• Mateship

    Origin

    From mate + -ship. Cognate with Dutch maatschap ("partnership").

    Noun

    mateship

    (usually uncountable; plural mateships)
    1. (countable and uncountable, nautical) The post of mate on a ship; a posting as mate.
    2. (countable, whaling, obsolete) A type of contract between ships to cooperate and share the proceeds of an expedition.
    3. (uncountable) Fellowship; companionship.
    4. (uncountable, Australia, NZ) Friendship, particularly between men, such as develops in shared adversity; solidarity.
    19
    1. (countable, zoology, psychology, anthropology) A relationship based on mating.
      • 1942, Fred August Moss, Edward Lee Thorndike, Comparative Psychology, page 370,The mateships of the three last-named animals are solitary, though in the case of wolves, the separated members of various mateships gather in packs during the winter months.
      • 2005, David J. Buller, Adapting Minds: Evolutionary Psychology And The Persistent Quest For Human Nature, page 259,Further, in most cultures without systems of codified laws, long-term mateships are ritually sanctioned by the community.

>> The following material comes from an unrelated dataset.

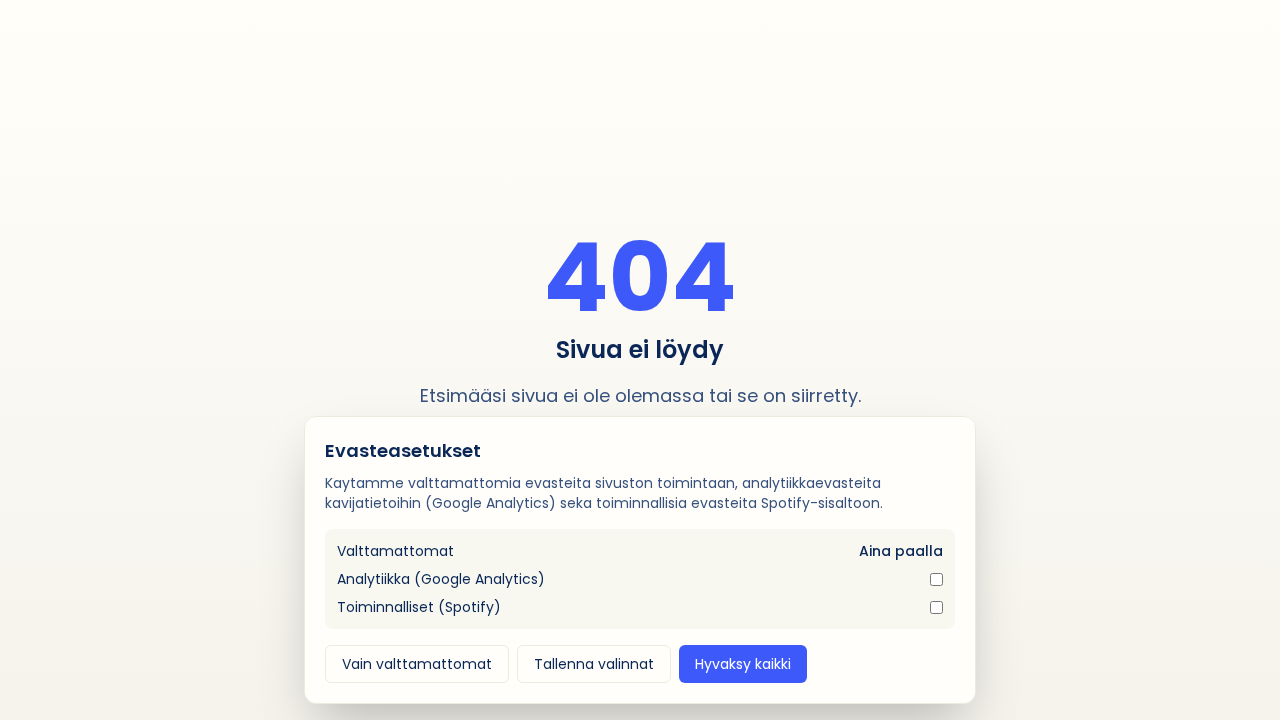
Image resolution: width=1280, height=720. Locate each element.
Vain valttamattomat (417, 664)
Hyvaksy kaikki (743, 664)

If we are not to have too provincial a conception of marriage, these mateships should also count as marriages.
      • 2010, A. Irving Hallowell, 15: The Protocultural Foundations of Human Adaptation, Yehudi A. Cohen (editor), Human Adaptation: The Biosocial Background, page 164,In Homo sapiens we find two types of polygamous mateships, polygyny and polyandry, and social structures based on these are ordinarily called “families.” Relatively rare in man in an institutionalized form, polyandrous mateships appear to be absent in infrahuman primates.
      • 2012, Dietrich Klusmann, Wolfgang Berner, Chapter 14: Sexual Motivation in Mateships an Sexual Conflict, Todd K. Shackelford, Aaron T. Goetz (editors), The Oxford Handbook of Sexual Conflict in Humans, page 233,The most frequent conflict within human mateships is the conflict between male sexual persistence and female sexual resistance.